The relevance of the boiling point of brake fluid One is told to change the brake fluid because it attracts water. The water lowers the boiling point of the brake fluid which, I am told, reduces the efficiency of the brake fluid.
What is the relationship between the boiling point and the transfer of mechanical energy to the wheels?
 A: Brake fluid can get really hot because brakes get really hot and some of the fluid is very close to those hot parts.
Brake fluid works as a liquid rod: when you push on one end of the brake pipe it pushes on the other, since it is essentially incompressible.   The advantage of a fluid-based (hydraulic) system over using actual rods is that it's much easier to ensure that all the brakes get equal force, since the pressure is the same in the whole system is the same (I have a car with rod brakes and stopping is exciting in bad ways).
If the fluid boils then the system stops acting like a rod: suddenly there is extremely compressible vapour in the system, and the action of the brakes becomes only faintly related to the movement of the pedal.  This is a bad thing, and is exactly the same reason you don't want air in brake lines, of course.

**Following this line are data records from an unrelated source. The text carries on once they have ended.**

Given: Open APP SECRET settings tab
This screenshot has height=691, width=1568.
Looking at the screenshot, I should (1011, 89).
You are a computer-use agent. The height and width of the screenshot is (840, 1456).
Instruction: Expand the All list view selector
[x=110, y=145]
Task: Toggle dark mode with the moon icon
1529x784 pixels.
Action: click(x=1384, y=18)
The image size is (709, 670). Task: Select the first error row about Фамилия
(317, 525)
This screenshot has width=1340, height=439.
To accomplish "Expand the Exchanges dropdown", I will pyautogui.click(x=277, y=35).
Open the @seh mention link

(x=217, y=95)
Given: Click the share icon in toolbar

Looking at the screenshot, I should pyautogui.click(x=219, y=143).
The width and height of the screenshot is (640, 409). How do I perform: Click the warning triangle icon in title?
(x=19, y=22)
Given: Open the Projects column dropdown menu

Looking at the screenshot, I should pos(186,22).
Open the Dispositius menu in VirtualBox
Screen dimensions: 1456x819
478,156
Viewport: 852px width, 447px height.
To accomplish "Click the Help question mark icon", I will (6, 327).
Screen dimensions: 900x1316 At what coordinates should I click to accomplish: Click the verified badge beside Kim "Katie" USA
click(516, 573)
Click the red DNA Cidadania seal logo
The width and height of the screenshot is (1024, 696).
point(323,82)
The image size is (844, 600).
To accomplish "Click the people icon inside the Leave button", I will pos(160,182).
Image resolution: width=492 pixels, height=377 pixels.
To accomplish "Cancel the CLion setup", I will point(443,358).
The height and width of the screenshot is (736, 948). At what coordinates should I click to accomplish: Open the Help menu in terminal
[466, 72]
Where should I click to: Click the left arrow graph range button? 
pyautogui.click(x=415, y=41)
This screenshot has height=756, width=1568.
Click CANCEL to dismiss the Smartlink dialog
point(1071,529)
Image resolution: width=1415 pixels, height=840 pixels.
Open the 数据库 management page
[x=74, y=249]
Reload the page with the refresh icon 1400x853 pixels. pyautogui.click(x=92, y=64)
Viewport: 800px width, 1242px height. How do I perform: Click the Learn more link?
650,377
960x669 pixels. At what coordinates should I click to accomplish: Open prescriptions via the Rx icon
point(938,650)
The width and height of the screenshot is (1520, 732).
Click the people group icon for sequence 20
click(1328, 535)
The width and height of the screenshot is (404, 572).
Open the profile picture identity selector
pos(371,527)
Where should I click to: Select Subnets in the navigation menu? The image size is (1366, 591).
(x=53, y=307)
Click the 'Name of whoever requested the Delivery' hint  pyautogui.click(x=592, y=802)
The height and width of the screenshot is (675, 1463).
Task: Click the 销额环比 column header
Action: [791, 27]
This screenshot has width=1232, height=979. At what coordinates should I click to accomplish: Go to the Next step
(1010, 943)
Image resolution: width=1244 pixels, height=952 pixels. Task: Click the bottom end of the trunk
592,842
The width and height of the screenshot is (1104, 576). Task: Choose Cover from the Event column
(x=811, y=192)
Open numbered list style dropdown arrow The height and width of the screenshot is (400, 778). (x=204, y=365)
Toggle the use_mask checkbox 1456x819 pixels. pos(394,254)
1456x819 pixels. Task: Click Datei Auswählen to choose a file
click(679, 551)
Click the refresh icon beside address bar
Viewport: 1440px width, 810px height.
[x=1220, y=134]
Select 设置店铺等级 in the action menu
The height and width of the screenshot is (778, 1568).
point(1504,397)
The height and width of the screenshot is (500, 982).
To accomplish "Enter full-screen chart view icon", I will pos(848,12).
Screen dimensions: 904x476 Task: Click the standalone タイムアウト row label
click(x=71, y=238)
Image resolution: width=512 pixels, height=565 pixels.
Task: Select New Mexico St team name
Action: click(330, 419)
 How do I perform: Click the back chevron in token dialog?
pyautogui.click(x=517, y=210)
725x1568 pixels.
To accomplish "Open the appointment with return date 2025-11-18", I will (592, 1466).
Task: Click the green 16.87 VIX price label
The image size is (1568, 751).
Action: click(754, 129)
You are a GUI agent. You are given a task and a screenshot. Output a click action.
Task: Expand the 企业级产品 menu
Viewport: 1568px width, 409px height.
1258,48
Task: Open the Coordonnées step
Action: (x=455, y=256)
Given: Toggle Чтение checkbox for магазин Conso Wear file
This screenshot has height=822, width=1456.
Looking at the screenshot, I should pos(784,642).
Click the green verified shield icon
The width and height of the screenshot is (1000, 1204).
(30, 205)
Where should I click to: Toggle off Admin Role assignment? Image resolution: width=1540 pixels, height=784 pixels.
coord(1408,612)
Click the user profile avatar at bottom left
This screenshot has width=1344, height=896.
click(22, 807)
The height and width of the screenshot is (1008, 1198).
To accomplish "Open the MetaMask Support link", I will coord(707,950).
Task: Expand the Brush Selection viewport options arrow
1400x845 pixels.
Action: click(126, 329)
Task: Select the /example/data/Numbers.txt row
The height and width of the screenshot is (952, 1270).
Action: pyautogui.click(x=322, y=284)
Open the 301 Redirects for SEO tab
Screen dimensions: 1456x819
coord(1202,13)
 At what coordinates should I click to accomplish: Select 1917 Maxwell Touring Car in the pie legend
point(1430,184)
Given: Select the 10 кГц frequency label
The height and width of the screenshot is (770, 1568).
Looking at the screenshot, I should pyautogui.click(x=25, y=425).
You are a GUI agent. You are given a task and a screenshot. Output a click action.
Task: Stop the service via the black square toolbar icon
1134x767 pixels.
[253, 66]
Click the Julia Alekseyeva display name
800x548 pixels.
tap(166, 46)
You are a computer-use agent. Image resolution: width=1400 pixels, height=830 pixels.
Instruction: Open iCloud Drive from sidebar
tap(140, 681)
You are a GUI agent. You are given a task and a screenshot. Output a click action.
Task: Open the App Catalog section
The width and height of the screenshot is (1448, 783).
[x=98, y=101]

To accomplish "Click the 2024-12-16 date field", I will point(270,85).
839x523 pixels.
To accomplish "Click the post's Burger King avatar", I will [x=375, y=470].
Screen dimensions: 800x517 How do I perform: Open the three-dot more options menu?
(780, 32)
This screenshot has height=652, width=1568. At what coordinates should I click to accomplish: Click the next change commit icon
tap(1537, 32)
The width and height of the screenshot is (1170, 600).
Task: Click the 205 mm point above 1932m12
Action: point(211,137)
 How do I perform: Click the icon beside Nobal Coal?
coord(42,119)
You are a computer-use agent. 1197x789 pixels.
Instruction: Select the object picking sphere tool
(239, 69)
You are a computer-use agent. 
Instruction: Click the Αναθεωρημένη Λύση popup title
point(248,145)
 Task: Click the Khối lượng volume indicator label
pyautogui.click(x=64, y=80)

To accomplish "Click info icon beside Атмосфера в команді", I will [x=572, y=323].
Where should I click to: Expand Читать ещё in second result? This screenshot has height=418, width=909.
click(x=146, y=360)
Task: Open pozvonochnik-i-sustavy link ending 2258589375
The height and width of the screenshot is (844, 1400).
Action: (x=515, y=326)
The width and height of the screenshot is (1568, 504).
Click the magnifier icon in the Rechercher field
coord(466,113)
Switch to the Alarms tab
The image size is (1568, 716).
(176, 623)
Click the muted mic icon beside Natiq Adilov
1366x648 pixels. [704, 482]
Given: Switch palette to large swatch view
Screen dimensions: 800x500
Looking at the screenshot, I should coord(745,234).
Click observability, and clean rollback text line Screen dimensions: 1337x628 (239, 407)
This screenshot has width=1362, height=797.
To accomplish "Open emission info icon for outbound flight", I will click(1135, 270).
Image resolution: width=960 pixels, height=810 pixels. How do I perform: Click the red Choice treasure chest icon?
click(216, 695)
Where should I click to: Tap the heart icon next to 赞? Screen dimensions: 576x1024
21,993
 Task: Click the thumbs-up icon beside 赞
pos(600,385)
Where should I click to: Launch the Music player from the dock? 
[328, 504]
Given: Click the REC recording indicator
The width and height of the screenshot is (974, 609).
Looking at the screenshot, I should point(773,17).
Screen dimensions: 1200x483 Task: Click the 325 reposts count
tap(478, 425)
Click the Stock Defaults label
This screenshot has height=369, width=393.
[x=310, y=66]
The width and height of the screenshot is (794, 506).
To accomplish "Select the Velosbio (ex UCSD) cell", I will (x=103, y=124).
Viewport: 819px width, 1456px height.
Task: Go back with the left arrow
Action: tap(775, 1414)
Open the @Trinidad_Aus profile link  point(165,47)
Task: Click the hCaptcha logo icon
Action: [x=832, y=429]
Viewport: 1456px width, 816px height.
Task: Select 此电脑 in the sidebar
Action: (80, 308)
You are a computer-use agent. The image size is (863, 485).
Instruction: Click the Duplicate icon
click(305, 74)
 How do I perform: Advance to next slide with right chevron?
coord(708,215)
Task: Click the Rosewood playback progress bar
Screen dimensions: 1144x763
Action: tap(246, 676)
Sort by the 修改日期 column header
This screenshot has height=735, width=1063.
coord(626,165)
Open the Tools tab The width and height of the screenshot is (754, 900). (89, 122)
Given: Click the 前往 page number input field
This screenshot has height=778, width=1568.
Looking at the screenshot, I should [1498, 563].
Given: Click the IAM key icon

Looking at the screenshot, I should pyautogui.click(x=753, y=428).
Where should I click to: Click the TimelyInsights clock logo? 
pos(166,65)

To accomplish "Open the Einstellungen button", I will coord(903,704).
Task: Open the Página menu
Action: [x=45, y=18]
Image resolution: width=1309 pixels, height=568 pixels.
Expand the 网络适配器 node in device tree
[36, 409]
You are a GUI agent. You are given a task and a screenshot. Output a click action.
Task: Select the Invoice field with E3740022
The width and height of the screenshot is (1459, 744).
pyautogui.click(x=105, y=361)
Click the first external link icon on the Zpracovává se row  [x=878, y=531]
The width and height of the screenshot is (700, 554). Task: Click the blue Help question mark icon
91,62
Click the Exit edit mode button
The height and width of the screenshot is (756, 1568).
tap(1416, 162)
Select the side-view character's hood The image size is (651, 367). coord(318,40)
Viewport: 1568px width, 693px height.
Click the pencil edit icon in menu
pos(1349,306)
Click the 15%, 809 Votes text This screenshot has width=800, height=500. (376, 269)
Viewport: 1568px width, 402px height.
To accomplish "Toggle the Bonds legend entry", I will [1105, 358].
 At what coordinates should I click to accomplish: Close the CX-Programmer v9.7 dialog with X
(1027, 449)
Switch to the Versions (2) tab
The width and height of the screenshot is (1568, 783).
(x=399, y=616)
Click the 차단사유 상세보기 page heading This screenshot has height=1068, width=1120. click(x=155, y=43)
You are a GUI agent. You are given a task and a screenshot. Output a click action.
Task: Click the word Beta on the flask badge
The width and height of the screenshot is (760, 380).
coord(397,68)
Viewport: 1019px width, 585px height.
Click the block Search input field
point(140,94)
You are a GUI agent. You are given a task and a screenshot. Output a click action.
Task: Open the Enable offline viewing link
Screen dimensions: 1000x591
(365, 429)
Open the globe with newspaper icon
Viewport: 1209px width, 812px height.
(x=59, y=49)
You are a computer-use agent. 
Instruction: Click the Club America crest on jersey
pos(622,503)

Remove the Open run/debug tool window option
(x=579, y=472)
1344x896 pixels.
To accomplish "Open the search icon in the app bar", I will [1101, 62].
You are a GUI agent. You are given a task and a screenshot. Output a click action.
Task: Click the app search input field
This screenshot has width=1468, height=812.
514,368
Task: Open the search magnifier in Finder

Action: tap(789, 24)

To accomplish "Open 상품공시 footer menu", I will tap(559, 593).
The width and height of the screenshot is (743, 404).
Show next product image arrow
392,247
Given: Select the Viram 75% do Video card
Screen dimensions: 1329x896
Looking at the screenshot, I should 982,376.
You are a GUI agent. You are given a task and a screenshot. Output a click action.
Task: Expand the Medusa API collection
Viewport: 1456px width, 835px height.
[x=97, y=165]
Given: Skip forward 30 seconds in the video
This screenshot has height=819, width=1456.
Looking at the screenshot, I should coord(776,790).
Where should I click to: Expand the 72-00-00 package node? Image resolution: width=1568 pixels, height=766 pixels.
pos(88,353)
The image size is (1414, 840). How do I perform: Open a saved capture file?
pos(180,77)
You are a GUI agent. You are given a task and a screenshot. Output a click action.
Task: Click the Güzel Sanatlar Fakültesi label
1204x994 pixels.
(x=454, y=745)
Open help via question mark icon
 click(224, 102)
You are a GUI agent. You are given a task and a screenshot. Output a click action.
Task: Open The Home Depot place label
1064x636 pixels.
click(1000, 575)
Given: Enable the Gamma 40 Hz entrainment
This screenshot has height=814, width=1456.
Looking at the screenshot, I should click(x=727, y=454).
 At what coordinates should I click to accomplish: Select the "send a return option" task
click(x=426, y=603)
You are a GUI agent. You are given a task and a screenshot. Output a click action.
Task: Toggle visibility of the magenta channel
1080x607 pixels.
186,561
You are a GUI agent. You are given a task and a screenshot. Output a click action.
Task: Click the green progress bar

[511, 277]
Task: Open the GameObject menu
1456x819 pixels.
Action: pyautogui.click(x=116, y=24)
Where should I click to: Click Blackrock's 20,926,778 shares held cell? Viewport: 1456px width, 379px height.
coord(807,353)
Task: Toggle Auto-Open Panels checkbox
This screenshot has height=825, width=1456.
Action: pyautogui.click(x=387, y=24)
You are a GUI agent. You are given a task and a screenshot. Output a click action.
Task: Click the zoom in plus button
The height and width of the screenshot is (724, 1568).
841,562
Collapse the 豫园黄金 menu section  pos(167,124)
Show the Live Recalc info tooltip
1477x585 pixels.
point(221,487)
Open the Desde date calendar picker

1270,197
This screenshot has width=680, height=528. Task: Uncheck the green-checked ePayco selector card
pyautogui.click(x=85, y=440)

At first blush this seems like a non-problem however: if the fluid boils then, since the system is already filled with fluid, and sealed, the worst that would happen is that the brakes would stick on a bit due to some extra vapour.  But in fact the system is not sealed all the time: when the brakes are off there is a reservoir of brake fluid which can 'see' the system through a small hole, which is uncovered when the piston in the master (pedal) cylinder is right back.  The purpose of this is to deal with slow leaks and changes due to temperature.  But if the fluid is boiling near the brakes, a lot of it will be forced out into the reservoir, leaving the braking system itself full of a lot of vapour.